▸ Task statement
Output, word for word, the line that contains "Where should I" and all lines following it to the end of the listing. Drop the pictures.

▸ Exercise data
=== Section Start ===

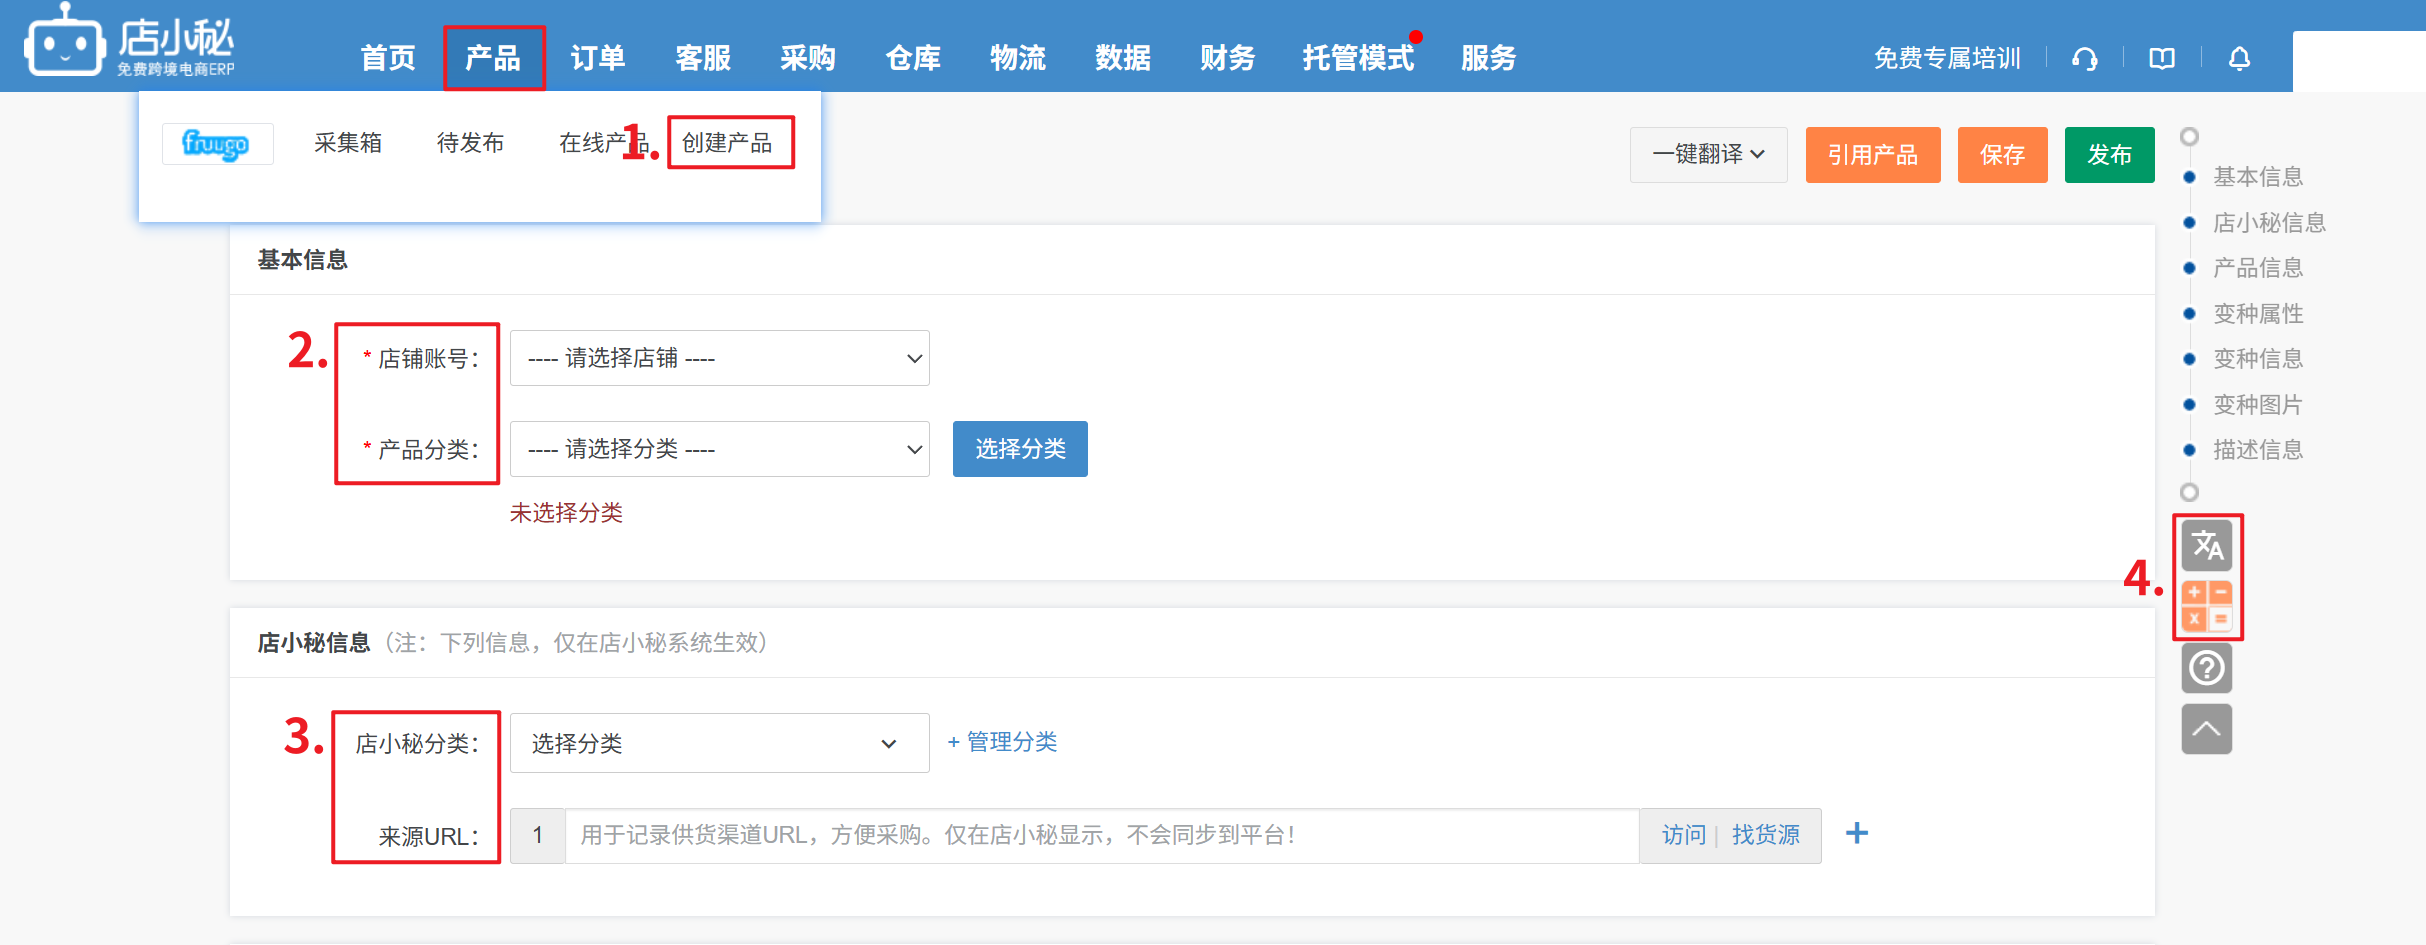Click the 来源URL input field
This screenshot has height=945, width=2426.
point(1100,835)
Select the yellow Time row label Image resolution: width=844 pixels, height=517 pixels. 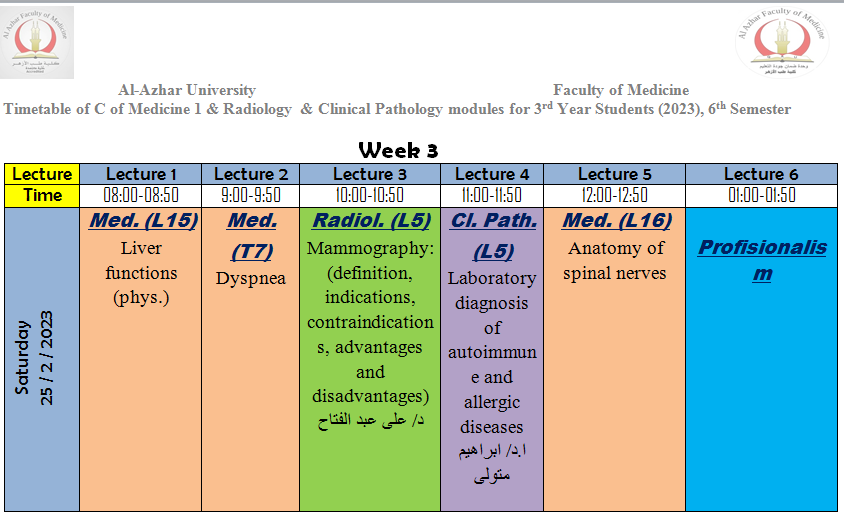coord(42,196)
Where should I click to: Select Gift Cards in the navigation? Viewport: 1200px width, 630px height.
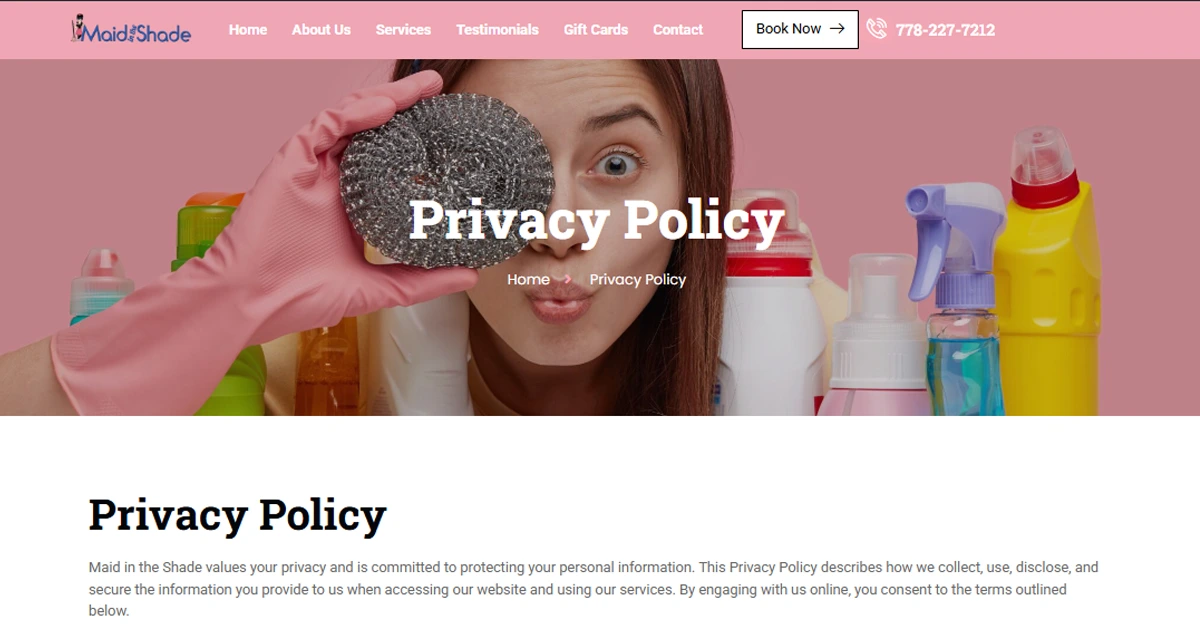(x=596, y=30)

=== Section End ===

▸ Exercise answer
Where should I click to: Select Gift Cards in the navigation? Viewport: 1200px width, 630px height.
(x=596, y=30)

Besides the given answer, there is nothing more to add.